Living with multiple sclerosis is like a box of chocolate. You never know how it will affect you the next minute, hour, or day. I refuse to let MS control my life...what about YOU.
Tuesday, July 31, 2007
An Interesting Article About MS
The CA has a story about Genes tied to increase in MS risk that could lead to new drugs in 5-10 years. The paper also mentioned the findings appeared in the New England Journal of Medicine .
Monday, July 30, 2007
Playing Doctor
Staying off the patch didn’t last long. My doctors didn’t like the decision I made about taking the patch off just because my pain was gone. To make a long story short it is in my best interest to keep wearing the patch. They did tell me the nodding I experience will decrease the longer I wear the patch. In the first week I only experience the nausea, vomiting, and itching for two days. I also have something I can take if those symptoms arise again. I guess I better listen to the professionals and stop playing doctor.
Therefore, if I am feeling impaired I will stay my behind at home until I have someone to drive me. It sucks, but I have to do what I have to do.
Sunday, July 29, 2007
I Do Not Miss You
My Week On The Patch
I was very skeptical of the morphine patch Duragesic 25mcg because all I could envision is me drooling from the mouth and nodding in and out of conscious. When mild painkillers stop working to stop my pain, I was prescribed several addictive type pain killers such as Percocet and Lortab 10mg. I could not tolerate Percocet, but I could tolerate Lortab 10mg. To not become dependent daily on Lortab I only would take them when my pain level was past a 10 according to the medical pain chart. When my pain is not past a 10 I do not take Lortab. With my recent episode of sever pain Lortab did not give me any relief, therefore I was prescribed morphine patches.
To my surprise I did not drool, but I did nod in and out of conscious. My nodding in and out was not like I envision, it mainly happened when I was not busy. The first day on the patch I felt like a brand new woman, I felt like I was normal, I had absolutely no pain, I felt like the vigorous woman I was before I became sick. I embrace that day feeling like I could conquer the world. Then reality hit me, I became concern about becoming dependent on the patch, I quickly dismissed the reality of being dependent on the patch as long as I continued to feel the way I was feeling.

→ Data extract:

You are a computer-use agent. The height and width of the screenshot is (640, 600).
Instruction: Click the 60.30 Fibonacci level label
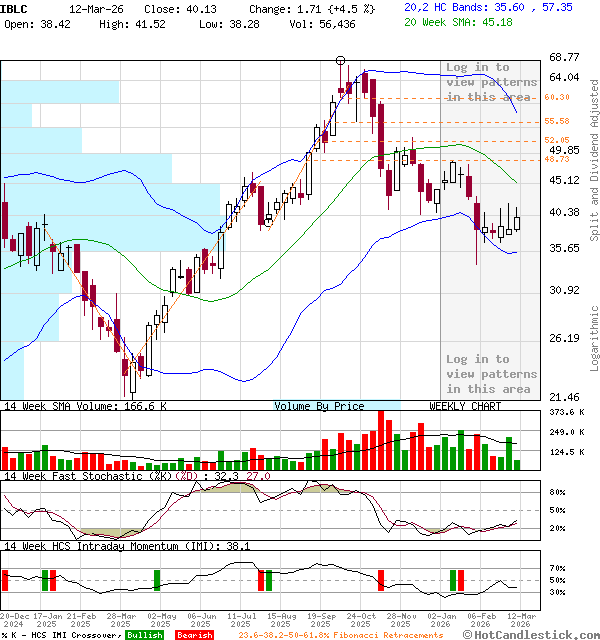pos(557,97)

→ Exercise details:
Print the part of the MS blog text above from "Tuesday, July 31, 2007" to "of Medicine .", copying it word for word.

→ Output for this task:
Tuesday, July 31, 2007
An Interesting Article About MS
The CA has a story about Genes tied to increase in MS risk that could lead to new drugs in 5-10 years. The paper also mentioned the findings appeared in the New England Journal of Medicine .